Professor Ludwig Gauckler (Credit: ETH)
A team of researchers guided by Professor Ludwig Gauckler in Swiss Federal Institute of Technology in Zurich, Switzerland have developed a new light and stretching material which has the strength of a metal. It is actually a nanocomposite of aluminum oxide and a polymer, which mimics nanostructures found naturally in our environment such as shells, bones and tooth enamel.
Here’ what TFOT’s article says about the material
Gauckler’s material, which is five times as strong as a material previously created at MIT, but is also stretchy. Film composite is as strong as aluminum foil and can be stretched to expand by up to 25 percent of its size, while regular aluminum foil would break at 2 percent.

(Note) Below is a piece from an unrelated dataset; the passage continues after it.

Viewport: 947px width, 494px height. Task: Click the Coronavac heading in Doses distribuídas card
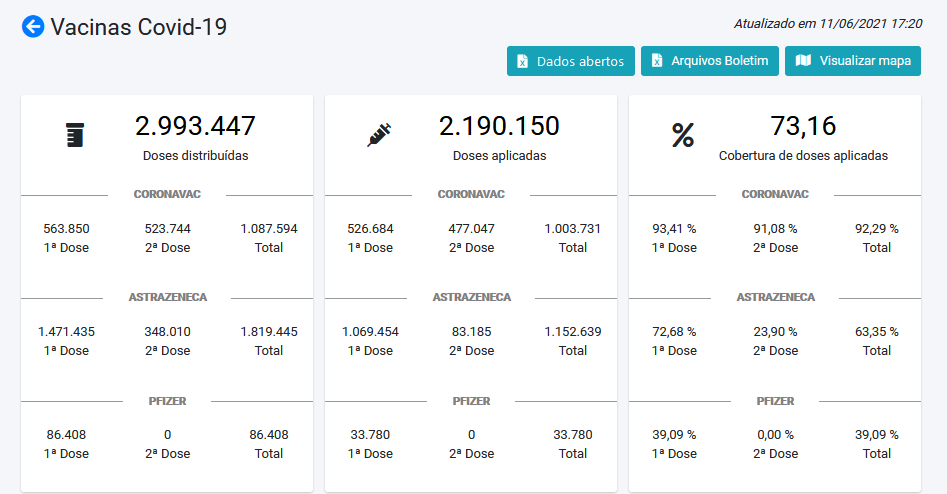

The scientists created the material by dispersing aluminum oxide platelets in ethanol and spreading the mixture over water. The platelets arranged themselves into a single layer on the water’s surface. A glass plate was dipped into the solution, transferring the platelets onto the glass. A layer of biocompatible polymer chitosan was then deposited on top and the process was repeated until the final composite was a few tens of micrometers thick. The material was then peeled off the glass plate with a razor blade. The ratio between the length and thickness of the platelets has to be just right, said the researchers. If it is too high, the platelets break when the material is stretched. If it is too low, the material is not very stiff.